Notice that the bucket contents get encrypted, because why not!

SecurityGroups

The EC2 instance needs to know on which ports to accept the connections, we probably want to keep 443 and 80 ports open. To define that behavior, we create a SecurityGroup

const securityGroup = new aws.ec2.SecurityGroup(
    "security-group",
    createSecurityGroupArgs(config)
);

The createSecurityGroupArgs is a helper function to create the SecurityGroup configuration that you need. The details are left to the eager reader!

KeyPair access

Next, we’ll need a KeyPair to access our EC2 instance via SSH and do servicing/maintenance on it.

$ ssh-keygen -t rsa -f rsa

We then import the publicKey part

const keyPair = new aws.ec2.KeyPair(
    "key-pair", {
        keyName: `lipidbook-${config.environmentName}`,
        publicKey: config.publicKey,
});

Amazon Machine Image

Lastly, we need to get an amazon machine image for our Ubuntu version up and running

const size = "t1.micro";
const ami = aws.getAmi({
    filters: [{
        name: "name",
        values: ["ubuntu/images/hvm-ssd/ubuntu-trusty-****"],
    }],
    owners: ["099720109477"], # canonical
});

Getting the webserver

All the pieces are assembled now: we have the VPC for networking, we have a security group and the machine image. Let’s get the final piece assembled!

const server = new aws.ec2.Instance("webserver-www",
    createEC2Args(config, vpc, size, securityGroup, ami),
);

Now obviously this is just a blank EC2 box. It still needs to be provisioned to run our app. This is beyond the scope of this post but we’ve used Hashicorps Vagrant for that.

Elastic IP

The EC2 instance we’ve created does have a public IP but it keeps changing between each machine spin-up.

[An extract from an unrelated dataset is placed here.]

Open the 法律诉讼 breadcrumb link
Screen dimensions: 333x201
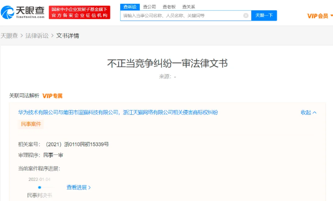(x=37, y=36)
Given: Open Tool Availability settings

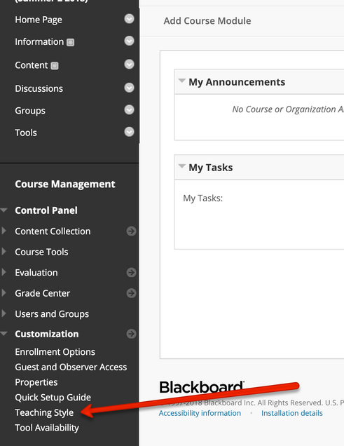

To get our DNS setting working we’ll need an elastic IP.

const elasticIp = new aws.ec2.Eip(
    "elastic-ip",
    {
        instance: server.id,
    }
);

No matter what the instance public IP is, this ElasticIP will not change and can be used to configure the DNS.

DNS Configuration

This is the last piece. Again, I’m omitting the details of createARecordArgs and createCNAMERecordArgs. There are obviously important details… But let’s allow the big picture to take priority.

const record = new aws.route53.Record(
    "record",
    createARecordArgs(config.targetDomain, elasticIp),
);

const aliasRecord = new aws.route53.Record(
    "alias-record",
    createCNAMERecordArgs(config.targetDomain, config.aliasDomain),
);

Future work

There is a number of things here that I’m not happy about and could be improved:

1. With the app we’re running, given it’s age, I see no incremental migration path. It’s a re-write and these don’t get funded.

2. The EC2 instance should ideally be in a private subnet, all HTTP requests should go via a LoadBalancer, and direct access should be possible only via SSH hopping over a bastion box.

3. The database is hosted directly on the EC2 instance, ideally, it should run on its own RDS instance. So that when the EC2 goes down the database is not lost.

Closing

Amazon Web Services model has not been super popular in academia. The reasons are probably related to funding structure and grants. However, for running scientific infrastructure that often needs to be maintained for years, it is a suitable choice. The entire cost for us to run this operation is 35$ / month, aka peanuts. Using tools such a pulumi, the infrastructure can be quickly spun-up and modified. The pulumi program presented here was written in typescript but SDKs for most popular languages exist (including Python). The scientific community could run many more pieces of infrastructure for less, in a more maintainable fashion using cloud providers and declarative infrastructure.